Despite an outpouring of negative commentary from the business community and a congressional attempt to block enactment (more on that below), the Department of Labor’s new overtime rule has arrived. The rule is a whopping 508 pages long, but here are the basics gleaned from the summaries by Audrey Mross, who leads the Labor and Employment Section at Dallas’ Munck Wilson Mandala:
- The effective date is Dec. 1, 2016, so you’ve got some time to get your house in order.
- The minimum salary to preserve most exemptions (in addition to meeting the proper duties test) will jump from $23,660 to $47,476 per year (lower than expected, based on the proposed regulations).
- The minimum salary to preserve the exemption for highly compensated workers will rise from $100,000 to $134,004 per year, higher than expected.
- The minimum salary will reset every three years, starting Jan. 1, 2020. Each new minimum will be announced 150 days in advance (Aug. 1, 2019 for the January 2020 increase).
- Those minimum salary levels are tied to a percentage of the earnings of full-time salaried workers in the lowest-paid Census region, the South. The non-Highly Compensated Minimum salary is pegged at the 40 percent mark when looking at the weekly earnings of all full-time, salaried workers in the South. The Highly Compensated Employee rate is pegged at 90 percent.
- Up to 10 percent of the salary minimum for non-HCE workers can be met via payment of non-discretionary bonuses, commissions or incentive pay so long as the payments are made quarterly or more frequently.
- No changes were made to any of the duties tests.

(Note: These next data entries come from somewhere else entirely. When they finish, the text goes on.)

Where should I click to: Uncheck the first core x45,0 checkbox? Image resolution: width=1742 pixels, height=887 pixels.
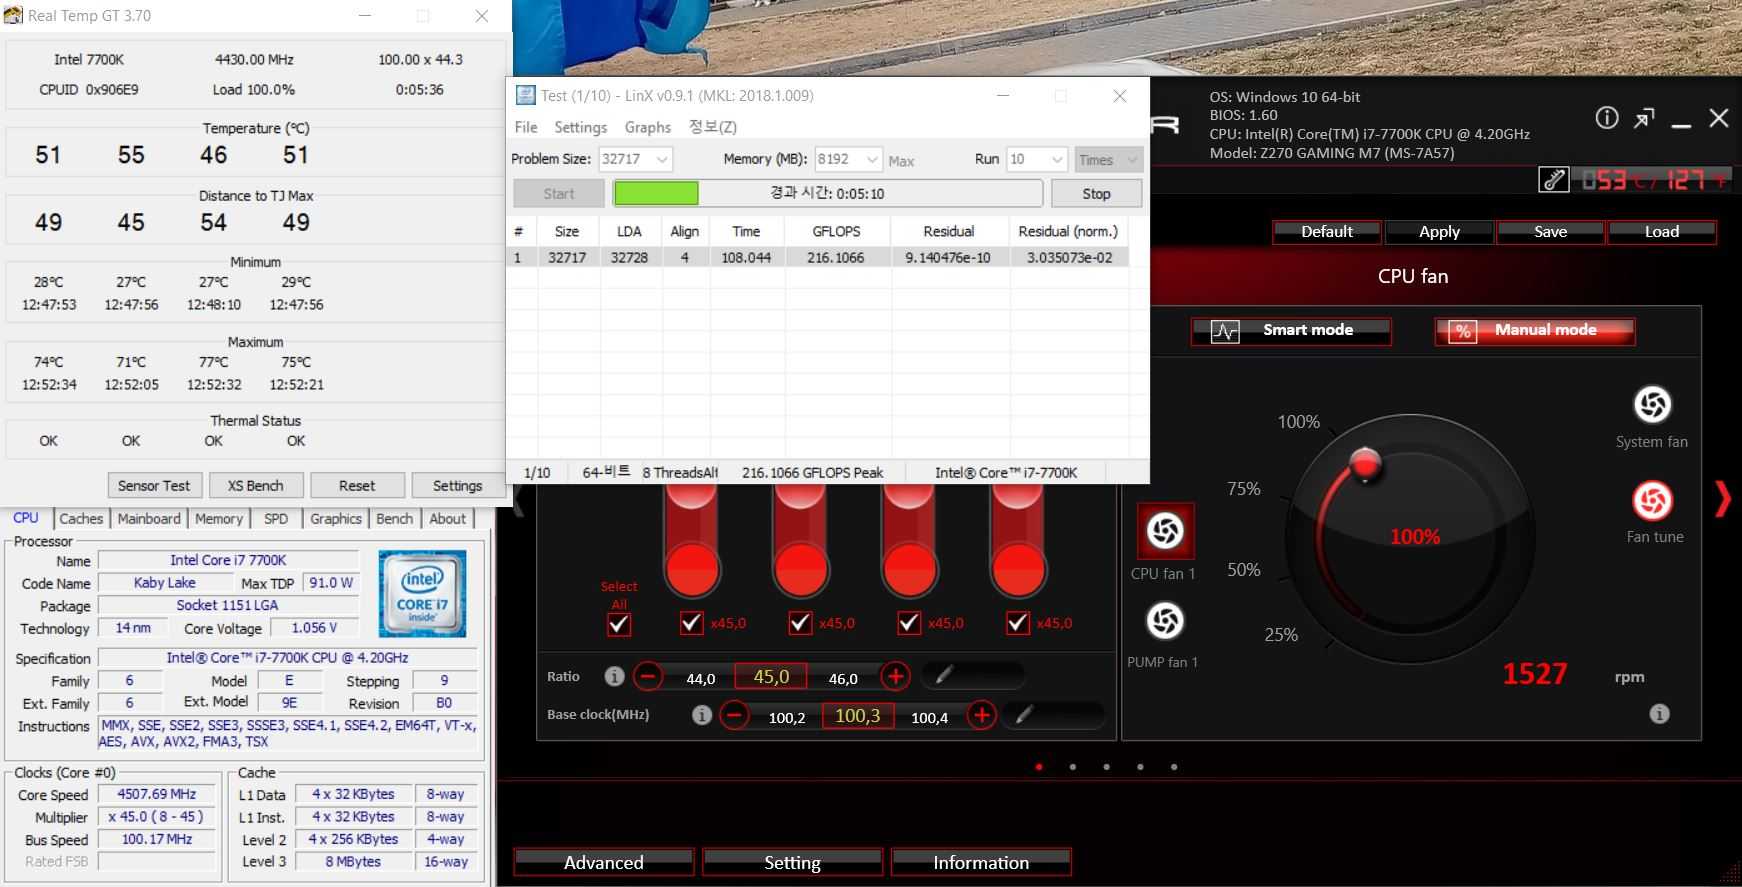691,623
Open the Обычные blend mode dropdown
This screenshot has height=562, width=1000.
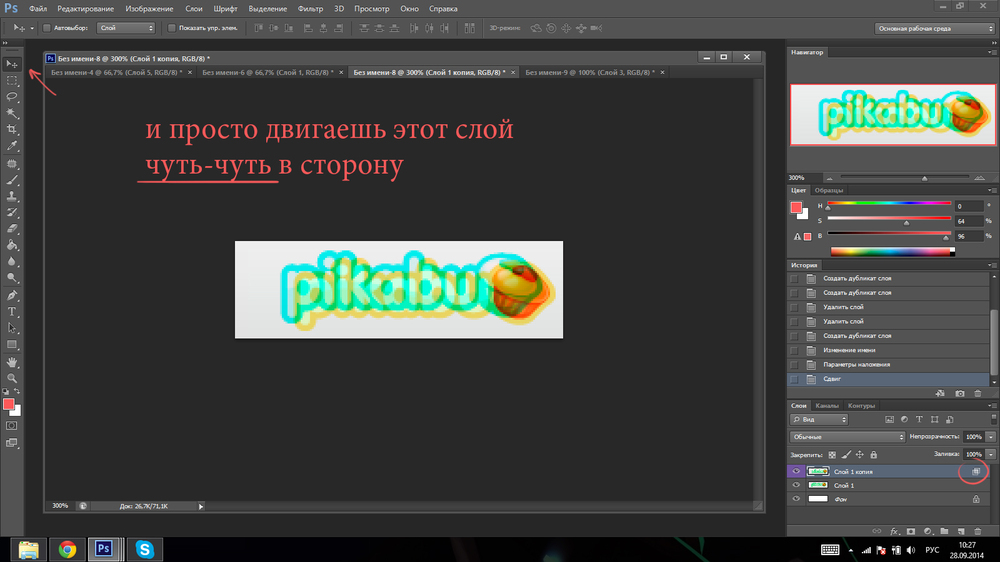click(848, 437)
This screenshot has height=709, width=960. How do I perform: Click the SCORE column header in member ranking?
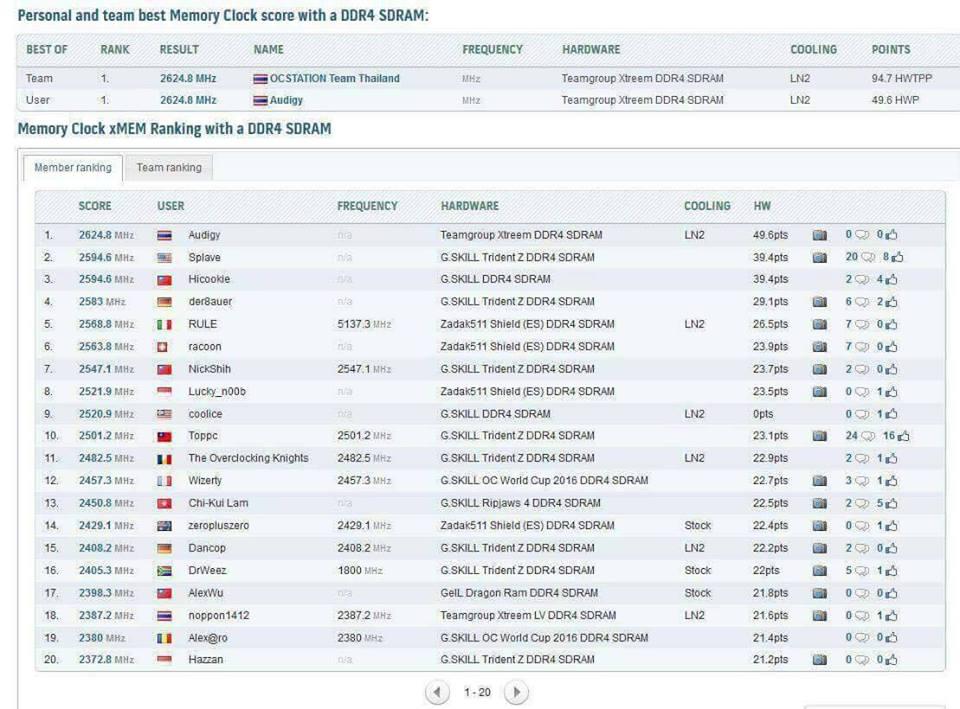point(95,206)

The administration purposefully pushed the new regulation out now to try to avoid nullification via the Congressional Review Act after the upcoming elections. The Protecting Workplace Advancement and Opportunity Act, which attempts to block the rule and requires further economic impact study, has only 36 sponsors in the Senate and 155 in the House, so not a lot of traction there yet. Today’s announcement means it’s time for businesses to review those job classifications and compensation levels and make some decisions. For example, do you increase the minimum salary, where needed, to preserve the exemption? Or do you concede nonexempt status and manage the overtime liability by clamping down on hours worked? Policies and procedures will need updating, and plan on educating newly nonexempt workers and their managers on unfamiliar topics such as proper record-keeping, compensability of travel time and more.